— Passage for review —
--- START ---
AI Fails at Most Remote Work, Researchers Find (msn.com)

(Saturday January 10, 2026 @05:34PM (EditorDavid) from the hardly-working dept.)

Reference: 0180560122
News link: https://it.slashdot.org/story/26/01/10/1926209/ai-fails-at-most-remote-work-researchers-find
Source link: https://www.msn.com/en-us/news/technology/can-ai-do-your-job-see-the-results-from-hundreds-of-tests/ar-AA1TO92q

A new study "compared how well top AI systems and human workers did at hundreds of real work assignments," [1]reports the Washington Post .

They add that at least one example "illustrates a disconnect three years after the release of ChatGPT that has implications for the whole economy."

> AI can accomplish many impressive tasks involving computer code, documents or images. That has prompted predictions that human work of many kinds could soon be done by computers alone. Bentley University and Gallup [2]found in a survey [PDF] last year that about three-quarters of Americans expect AI to reduce the number of U.S. jobs over the next decade. But economic data shows the technology largely has not replaced workers.
--- END ---
— Extracted material —
--- START ---
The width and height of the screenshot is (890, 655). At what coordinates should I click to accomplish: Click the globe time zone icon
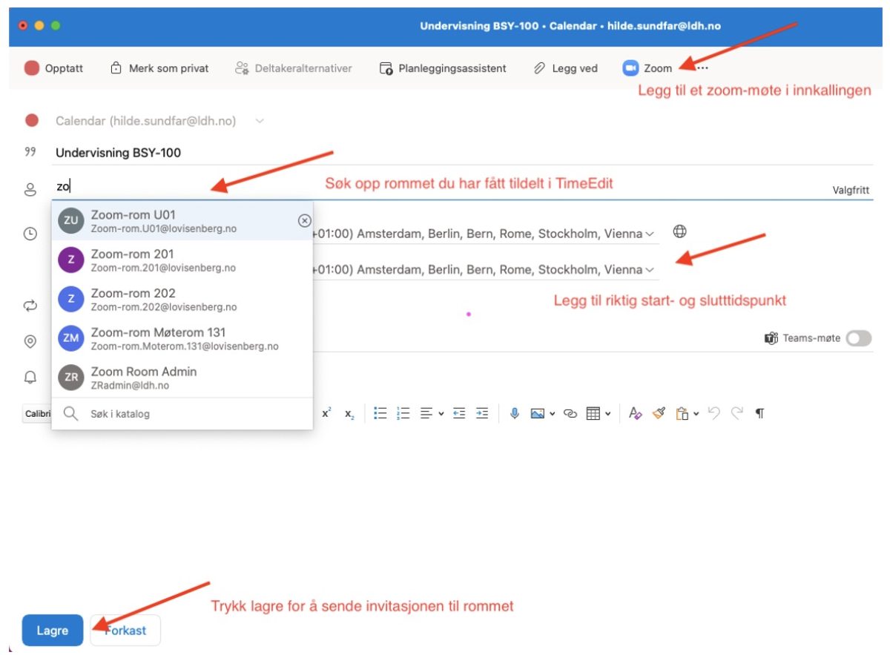(x=679, y=232)
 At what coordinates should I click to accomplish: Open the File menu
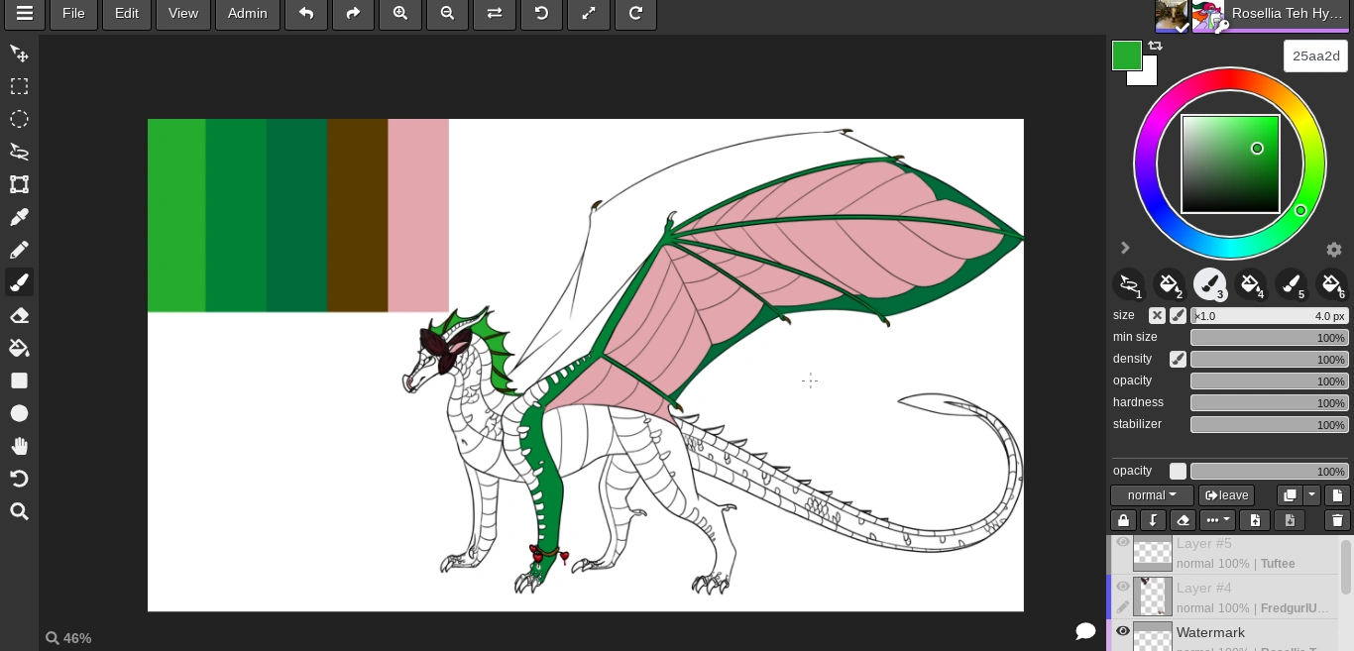[x=73, y=14]
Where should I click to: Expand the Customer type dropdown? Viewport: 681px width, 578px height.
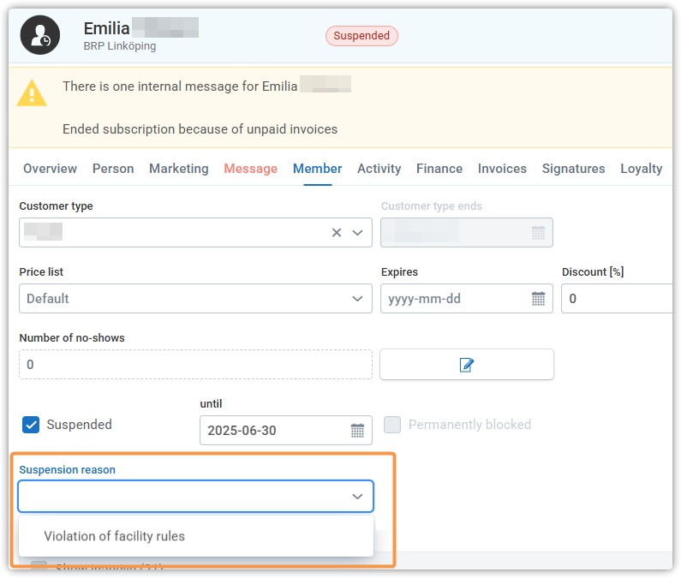coord(358,233)
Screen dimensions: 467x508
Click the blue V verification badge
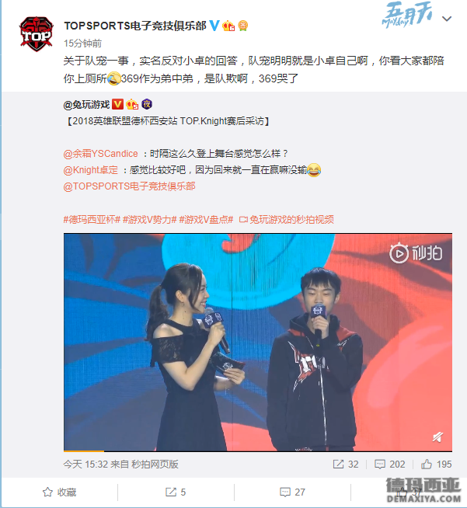tap(214, 26)
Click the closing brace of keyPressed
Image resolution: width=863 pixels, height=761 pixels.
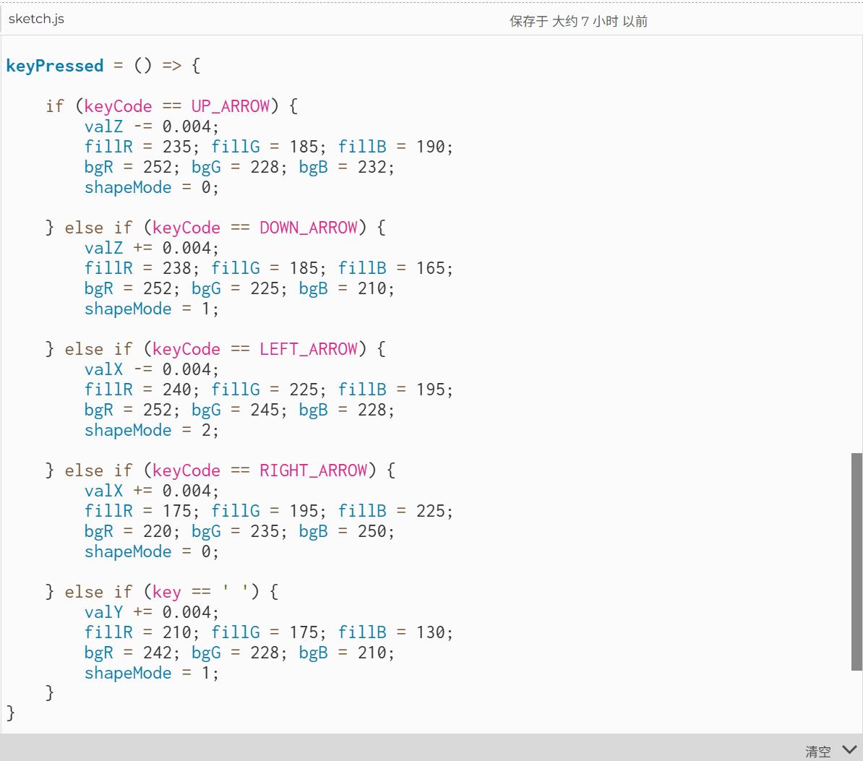(9, 713)
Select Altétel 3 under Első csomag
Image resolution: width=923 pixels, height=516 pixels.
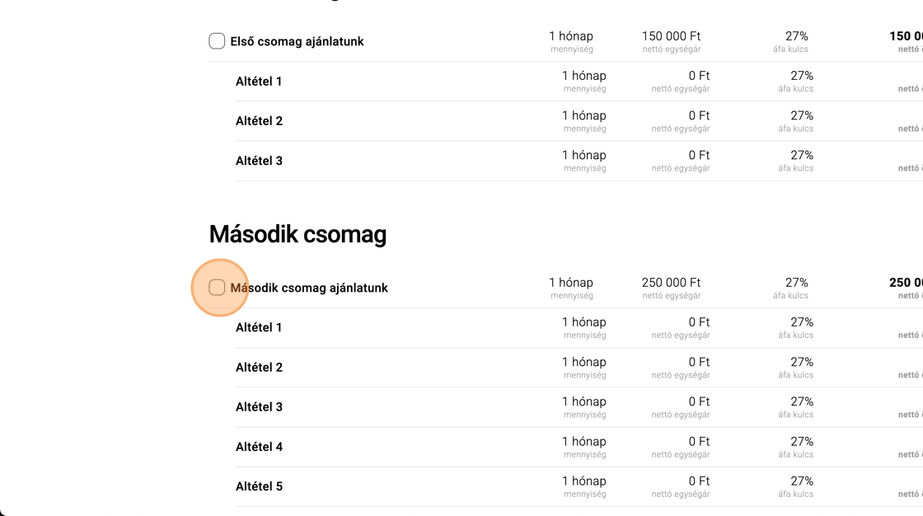(259, 161)
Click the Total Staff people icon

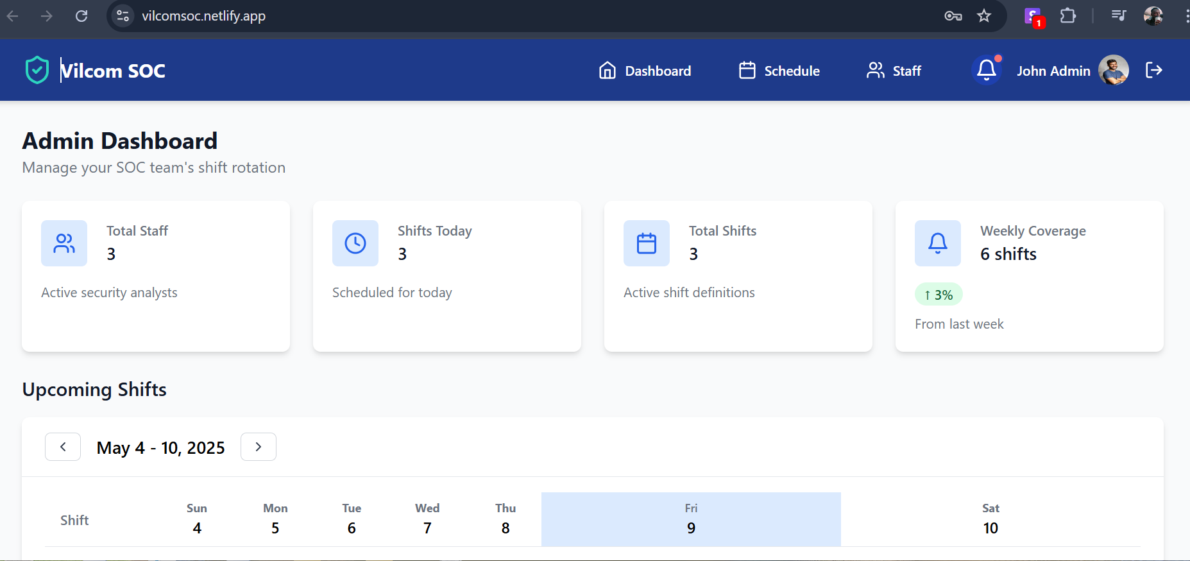[64, 243]
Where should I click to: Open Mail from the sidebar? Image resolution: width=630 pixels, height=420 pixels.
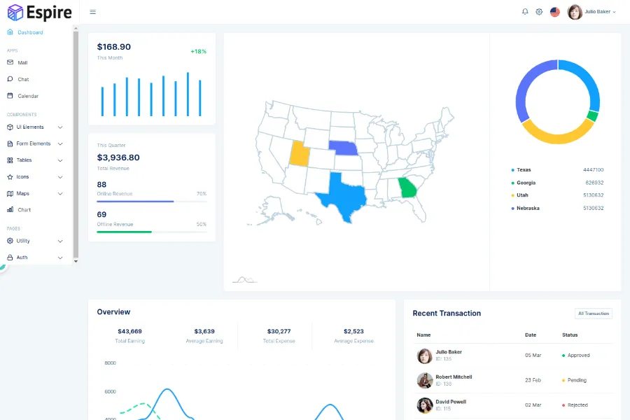pos(22,63)
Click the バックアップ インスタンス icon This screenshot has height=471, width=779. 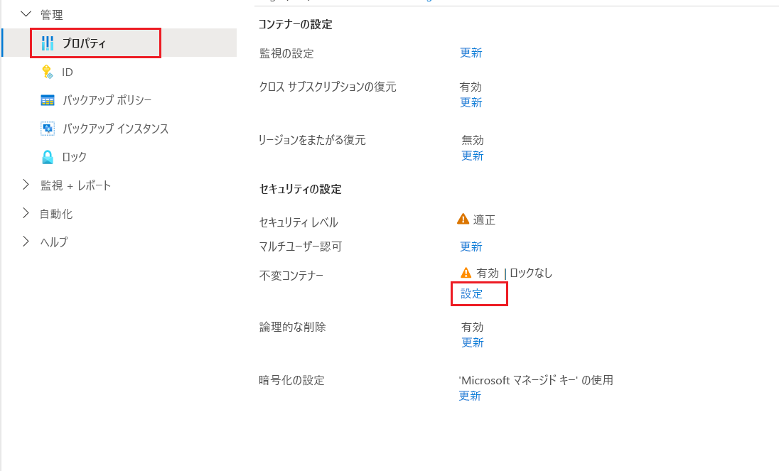point(48,129)
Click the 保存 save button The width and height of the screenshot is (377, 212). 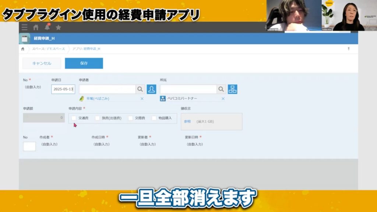[x=84, y=63]
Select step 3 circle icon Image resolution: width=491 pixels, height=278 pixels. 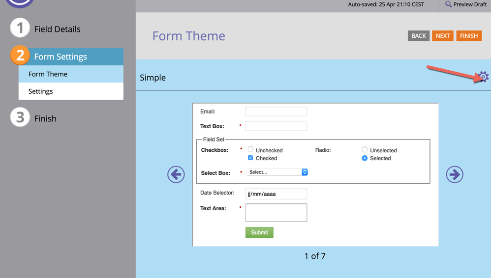[20, 118]
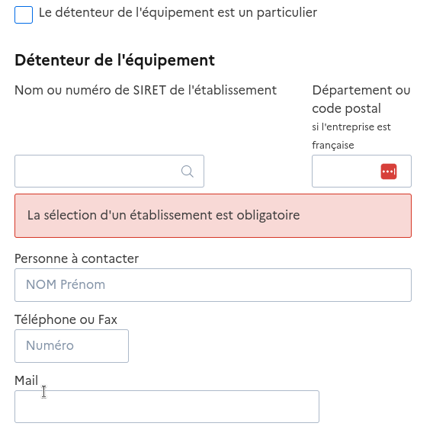Click into the Département ou code postal field
Viewport: 433px width, 436px height.
[361, 171]
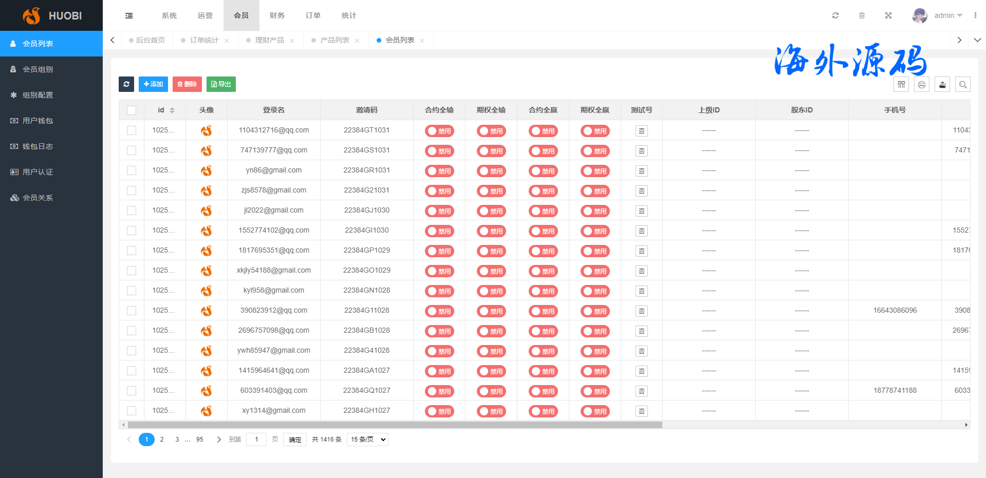Open the 15 条/页 page size dropdown
986x478 pixels.
pos(367,439)
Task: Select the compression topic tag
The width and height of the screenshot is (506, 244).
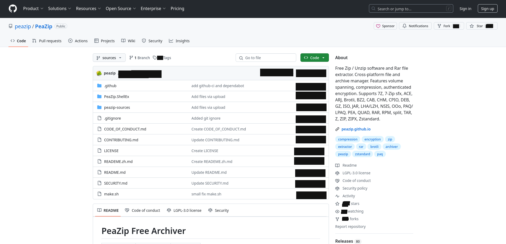Action: pyautogui.click(x=348, y=139)
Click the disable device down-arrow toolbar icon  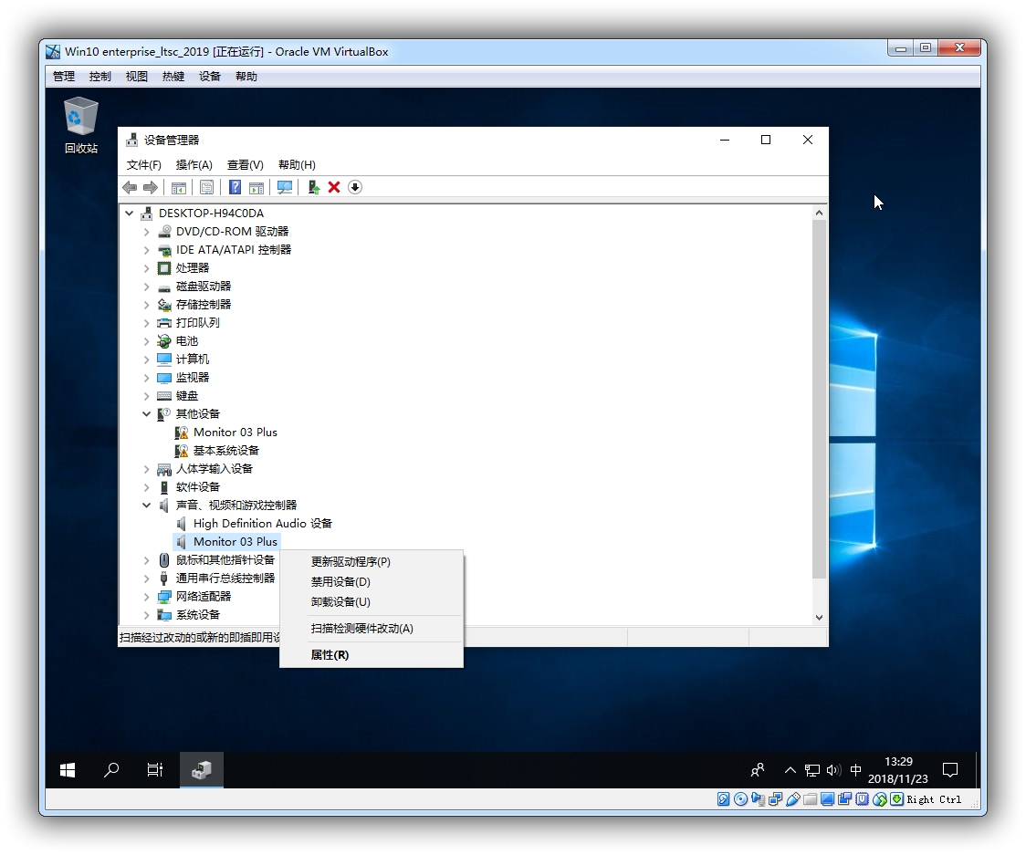pos(355,187)
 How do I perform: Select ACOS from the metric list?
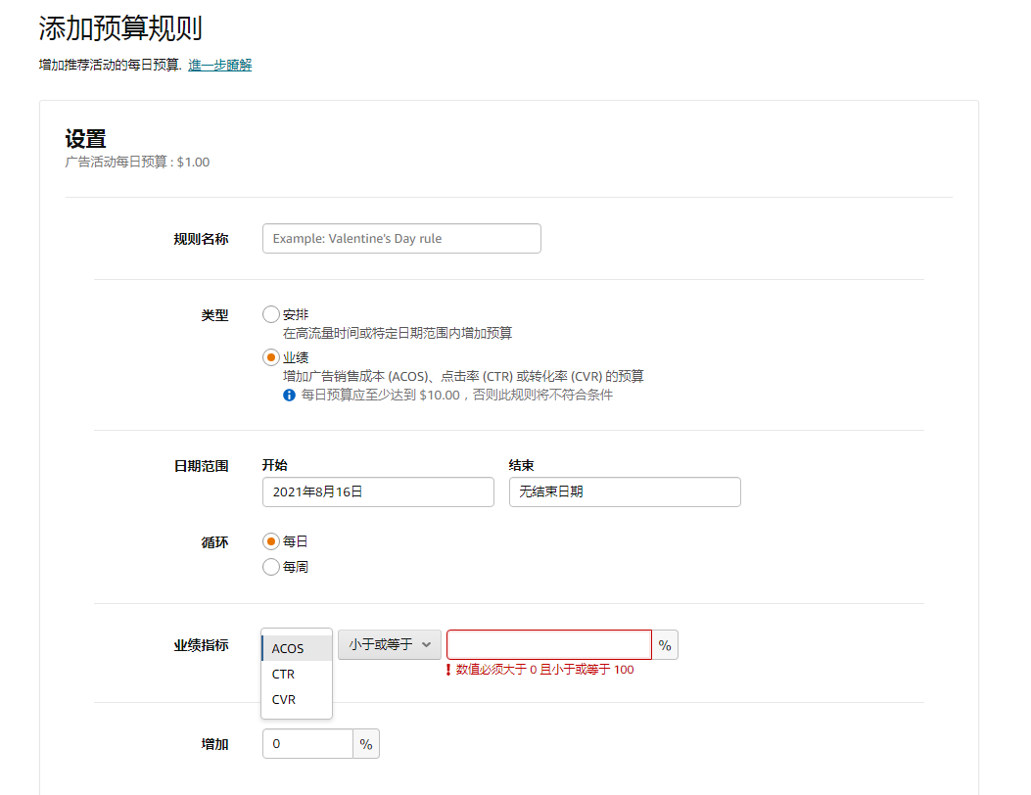point(288,647)
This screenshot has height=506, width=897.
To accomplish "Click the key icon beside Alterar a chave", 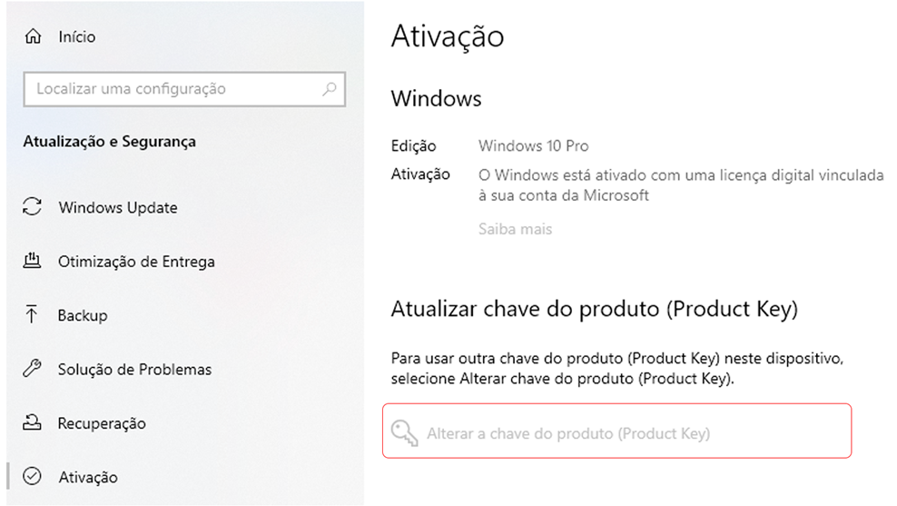I will [x=404, y=432].
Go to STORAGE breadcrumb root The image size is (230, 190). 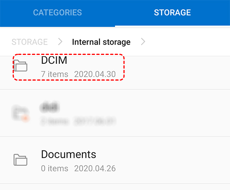point(30,42)
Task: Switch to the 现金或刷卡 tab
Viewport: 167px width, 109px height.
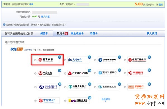Action: [77, 34]
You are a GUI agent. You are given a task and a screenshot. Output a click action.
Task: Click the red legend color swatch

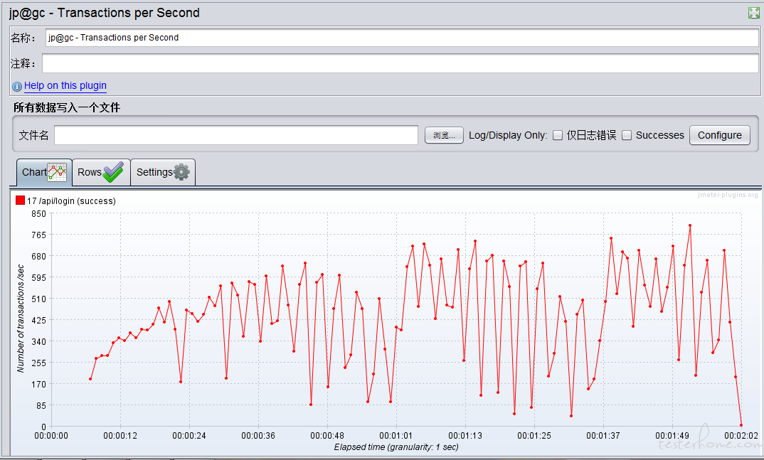coord(20,200)
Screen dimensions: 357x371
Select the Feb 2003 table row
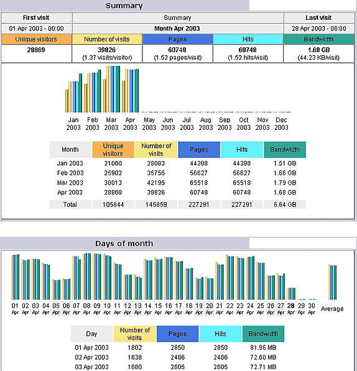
--- END ---
— Required action —
Continue the news item on AI and remote work from the point where it stops. The records have no connection to the news item on AI and remote work.

— Result for this exercise —
>

> To understand what work AI can do on its own today, [3]researchers collected hundreds of examples of projects posted on freelancing platforms that humans had been paid to complete. They included tasks such as making 3D product animations, transcribing music, coding web video games and formatting research papers for publication. The research team then gave each task to AI systems such as OpenAI's ChatGPT, Google's Gemini and Anthropic's Claude. The best-performing AI system successfully completed only 2.5 percent of the projects, according to the research team from Scale AI, a start-up that provides data to AI developers, and the Center for AI Safety, a nonprofit that works to understand risks from AI. "Current models are not close to being able to automate real jobs in the economy," said Jason Hausenloy, one of the researchers on the [4]Remote Labor Index study...

>

> The results, which show how AI systems fall short, challenge predictions that the technology is poised to soon replace large portions of the workforce... The AI systems failed on nearly half of the Remote Labor Index projects by producing poor-quality work, and they left more than a third incomplete. Nearly 1 in 5 had basic technical problems such as producing corrupt files, the researchers found.

One test involved creating an interactive dashboard for data from the [5]World Happiness Report , according to the article. "At first glance, the AI results look adequate. But closer examination reveals errors, such as countries inexplicably missing data, overlapping text and legends that use the wrong colors — or no colors at all."

The researchers say AI systems are hobbled by a lack of memory, and are also weak on "visual" understanding.

[1] https://www.msn.com/en-us/news/technology/can-ai-do-your-job-see-the-results-from-hundreds-of-tests/ar-AA1TO92q

[2] https://www.gallup.com/file/analytics/696014/Gallup-Bentley-University_Business-In-Society%20Survey_2025%20Report.pdf

[3] https://www.remotelabor.ai/?itid=lk_inline_enhanced-template

[4] https://www.remotelabor.ai/?itid=lk_inline_enhanced-template

[5] https://www.worldhappiness.report/

Wow (Score:2)

by liqu1d ( 4349325 )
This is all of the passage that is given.